A decisive year for "the decider"
The Bush presidency plunged into a death spiral as the reality of Iraq spurred Americans to hand over Capitol Hill to the Democrats.
By Walter Shapiro
Dec. 26, 2006 | "In this decisive year, you and I will make choices that determine both the future and the character of our country."
-- George W. Bush, State of the Union address, Jan. 31, 2006
Rarely in the annals of American democracy has a president spoken with such godlike prescience about the year to come. The choices made by the voters in the 2006 elections altered the future of the nation and asserted the character of the country. A religious man, Bush undoubtedly appreciates these words of Jesus: "A prophet is not without honor, save in his own country." But, as seems evident, Bush never expected this biblical statement to apply directly to him and his tragic misadventure in Iraq.
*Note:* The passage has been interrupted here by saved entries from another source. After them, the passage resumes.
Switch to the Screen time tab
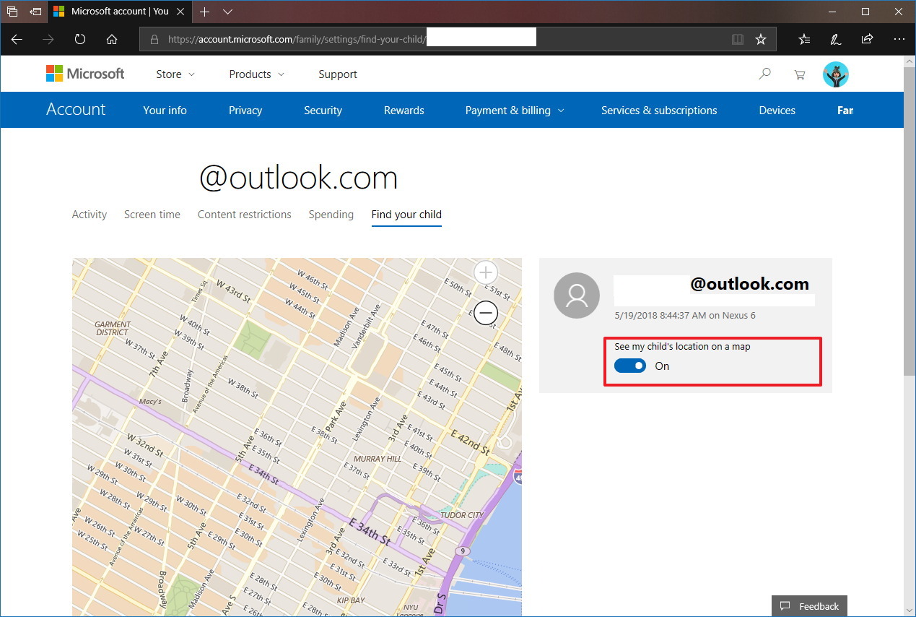 (152, 215)
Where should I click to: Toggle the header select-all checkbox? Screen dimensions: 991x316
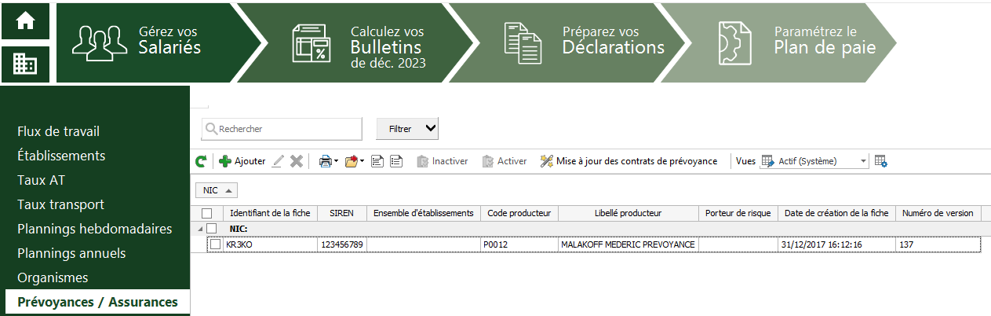tap(207, 213)
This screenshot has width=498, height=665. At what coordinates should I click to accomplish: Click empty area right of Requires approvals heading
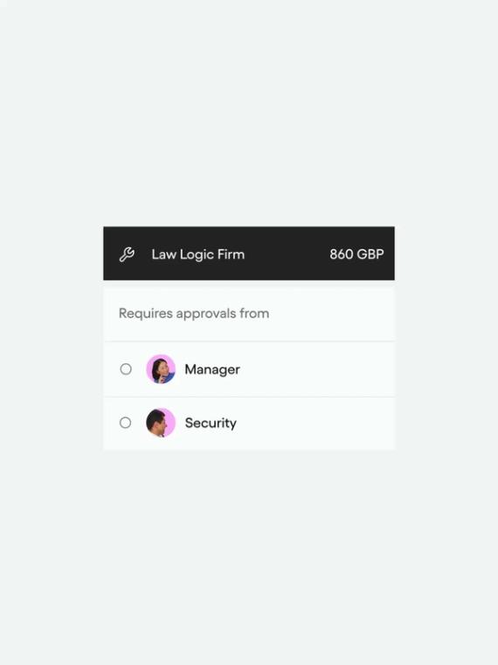pyautogui.click(x=332, y=313)

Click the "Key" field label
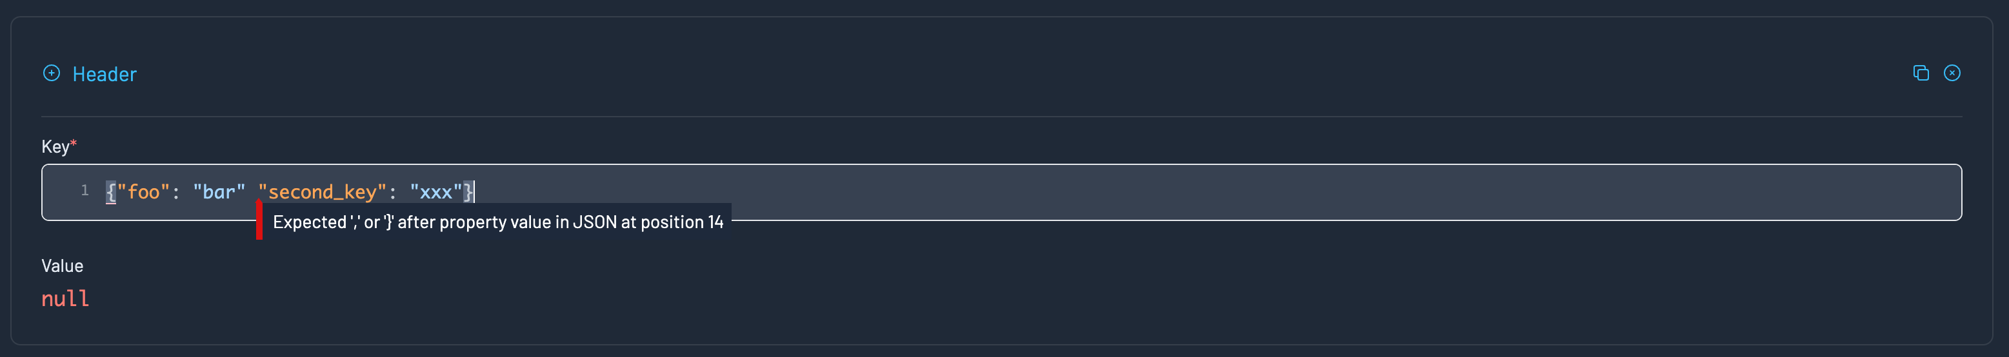(55, 147)

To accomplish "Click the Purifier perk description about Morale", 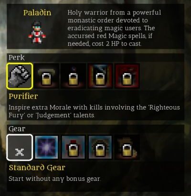I will pyautogui.click(x=94, y=111).
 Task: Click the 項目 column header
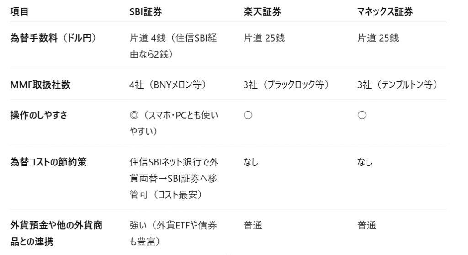pyautogui.click(x=19, y=11)
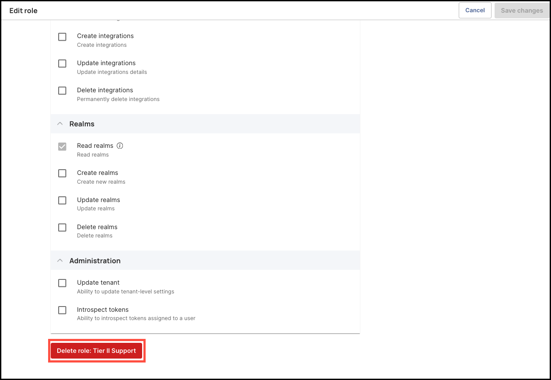Collapse the Realms section chevron
Screen dimensions: 551x380
click(x=60, y=124)
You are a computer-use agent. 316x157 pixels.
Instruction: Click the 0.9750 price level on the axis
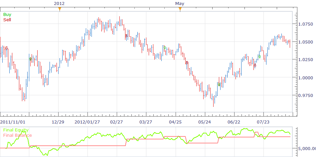305,95
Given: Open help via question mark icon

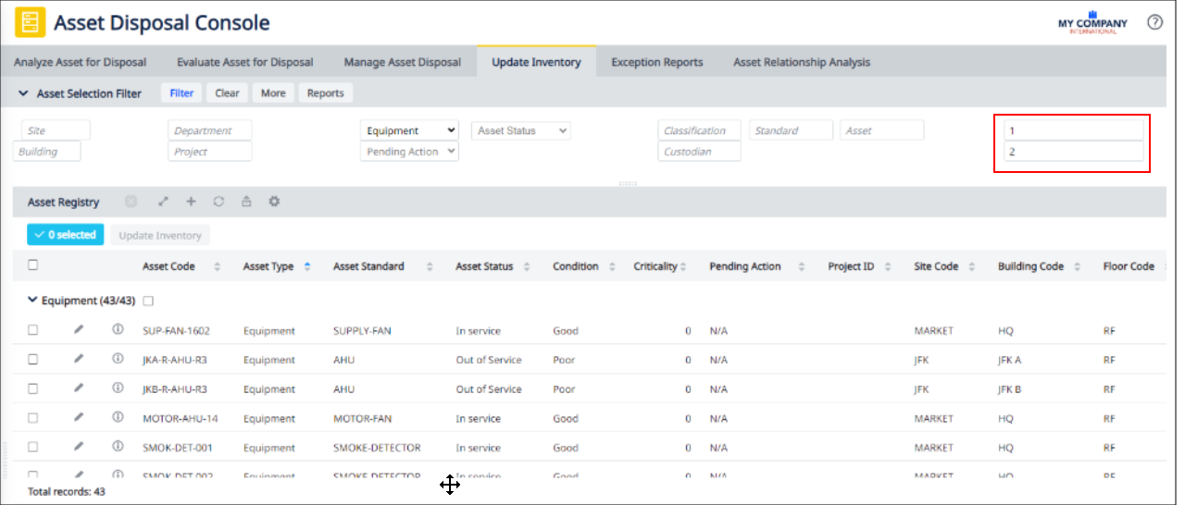Looking at the screenshot, I should pos(1154,22).
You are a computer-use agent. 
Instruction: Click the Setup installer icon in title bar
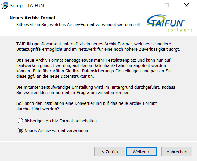[x=5, y=5]
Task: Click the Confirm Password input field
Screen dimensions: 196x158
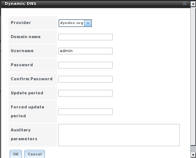Action: tap(85, 79)
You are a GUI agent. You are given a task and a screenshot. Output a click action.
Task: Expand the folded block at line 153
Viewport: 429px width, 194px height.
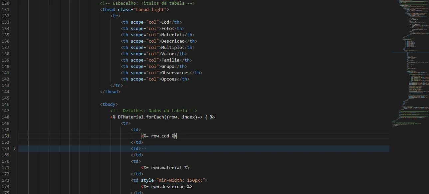pos(14,149)
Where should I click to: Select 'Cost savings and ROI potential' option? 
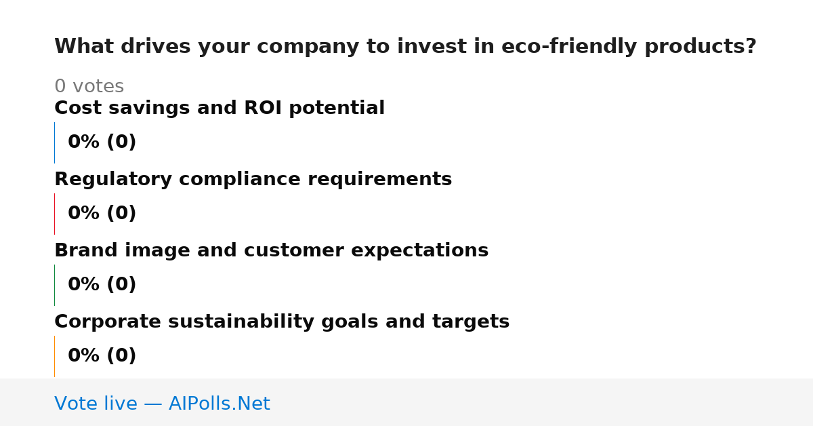coord(220,108)
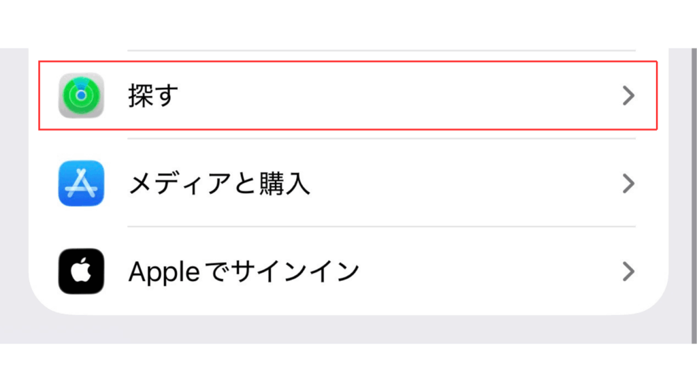Open the 探す (Find My) settings row
This screenshot has height=392, width=697.
coord(340,95)
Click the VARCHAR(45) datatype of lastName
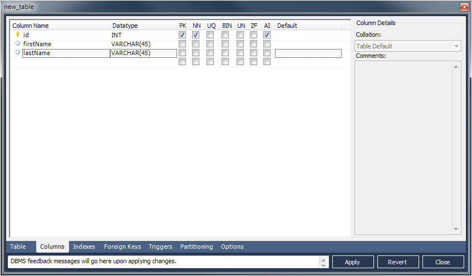This screenshot has height=276, width=472. 131,53
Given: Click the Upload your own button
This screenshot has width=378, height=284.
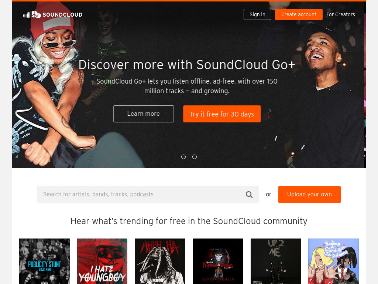Looking at the screenshot, I should click(309, 195).
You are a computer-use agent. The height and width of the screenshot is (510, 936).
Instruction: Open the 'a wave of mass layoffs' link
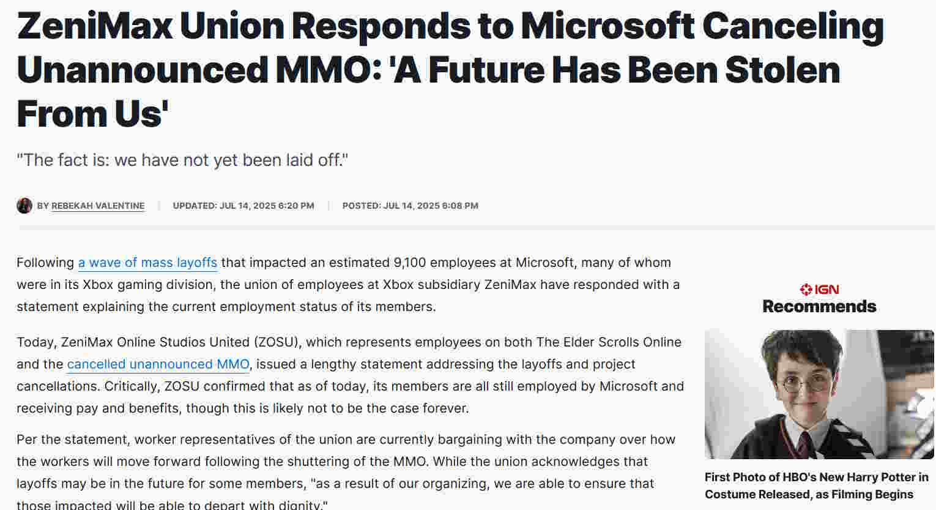(147, 263)
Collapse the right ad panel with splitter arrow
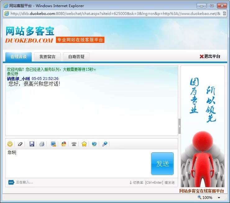Viewport: 230px width, 203px height. [x=179, y=126]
How bad a year was it for Bush? There are four distinct stages in the death spiral of a presidency -- and Bush managed to reach three of them in 2006. He began the year with desperate, reality-defying belief in spin, as symbolized by this brazen line from the State of the Union: "We're on the offensive in Iraq, with a clear plan for victory." Then came denial, as the president in his bunker believed Field Marshal Karl Rove's assurances that the Republicans had wonder weapons they would deploy on Election Day. Now we are in the Harry Truman phase, as Bush frequently likens himself to that midcentury president whose approval rating hit 23 percent during the Korean War. Pretty soon the star-crossed Bush (whose own popularity score is barely hovering above 30 percent) may display this motto on his desk: "The Luck Stops Here." All that is missing in this four-part saga is for Bush to start talking to the portraits on the White House walls -- the political version of the Book of Revelation that truly heralds Nixonian end times.
The year's most politically significant eight-word sentence comes at the beginning of the December report by the Baker-Hamilton Commission: "The situation in Iraq is grave and deteriorating." While the actual recommendations of the Iraq Study Group are fading faster than Judith Regan's literary reputation, the establishment's bipartisan verdict that the war is close to unwinnable will endure. Nearly four years after the statues of Saddam Hussein were toppled in Baghdad, 2006 was the year that reality set in about the Mesopotamian mess. Outside the closed-loop universe of conservative talk radio and Fox News, there no longer is a constituency for vaporous visions of victory. Even the president himself belatedly conceded the obvious about the situation in Iraq when he told the Washington Post in a year-end interview, "We're not winning, we're not losing." The voters themselves are even more pessimistic. A mid-December CNN poll found that 70 percent of those surveyed believe that the likely outcome for the U.S. in Iraq will be either stalemate or defeat.
All this brings us to defrocked Defense Secretary Donald Rumsfeld, the fall guy of the decade. Without glossing over his grotesque errors of military judgment and his legendary intolerance for dissent at the Pentagon, it does seem that all during the run-up to the 2006 elections Rummy was single-handedly taking the rap for the administration's collective failures in Iraq. By early November, even desperate Republicans were bellowing, "Fire Rumsfeld!" when asked about an exit strategy from the war, as if a new defense chief would automatically bring the Age of Aquarius to Iraq. Still, Bush's decision to wait until the day after the elections to relegate Rumsfeld to retirement remains baffling, especially to the maybe dozen GOP congressional incumbents who might have held their seats if the president had opened the (Robert) Gates earlier.